The prefix has no immediate use to an end user, because the rest is just a number to be copied correctly.
The reason for the "secondary" prefix is the fact that we will be sharing the actual ("primary") prefix among applications. I agree with you that technically an identifier merely needs to be unique but we feel that it will be useful in practice to be able to distinguish between PID "scopes" on basis of its form.
I do think that it is important not be tempted to infer any information from a PID's form; the secondary prefix can serve as an indication of its source but this should not be relied upon.
P.S.: What about checksums with a "VCR" prefix? If there ever was one, the prefix will break it.

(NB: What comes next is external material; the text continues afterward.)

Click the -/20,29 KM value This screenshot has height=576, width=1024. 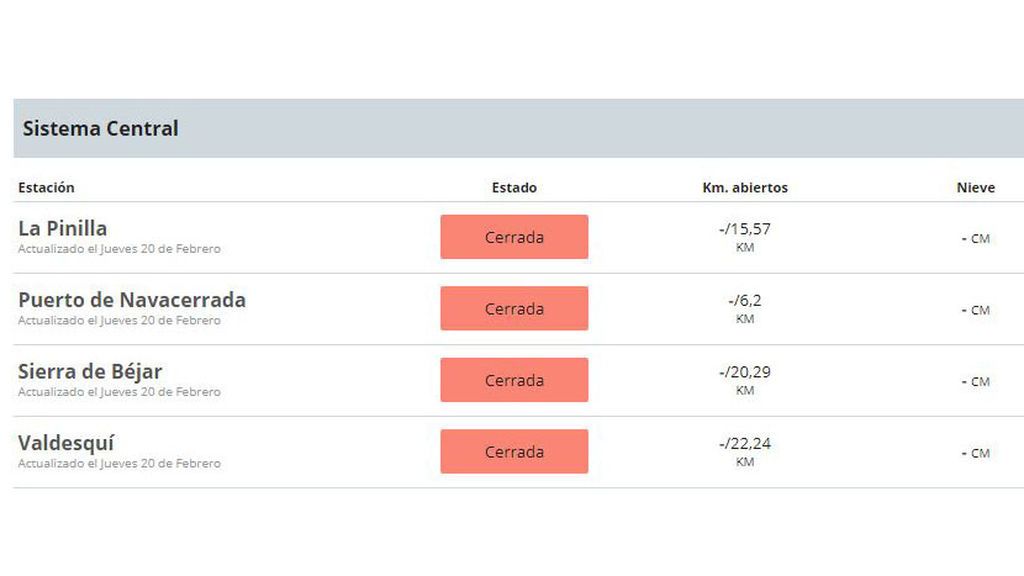(x=745, y=380)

I don't quite understand. Checksum of what, and how does this relate to the 'local name' of the PID? Is it specified somewhere that the form of a PID is derived from a checksum of its reference or content?
In any case, both the service and the creator should take care not to override existing PIDs if that is your concern.
comment:6 follow-up: 7 Changed 10 years ago by
Concerning checksums: As far as I get it, the PIDs issued by the EPIC consortium have a checksum (similar to ISBNs) appended as their last digit. This significantly reduces the probability that you type in a PID and get the wrong resource in response. If you want, you can check a PID for validity.
Also Springer-Verlag DOIs have a checksum appended.
comment:7 Changed 10 years ago by
Replying to j.knappen@…:
Concerning checksums: As far as I get it, the PIDs issued by the EPIC consortium have a checksum (similar to ISBNs) appended as their last digit. This significantly reduces the probability that you type in a PID and get the wrong resource in response. If you want, you can check a PID for validity.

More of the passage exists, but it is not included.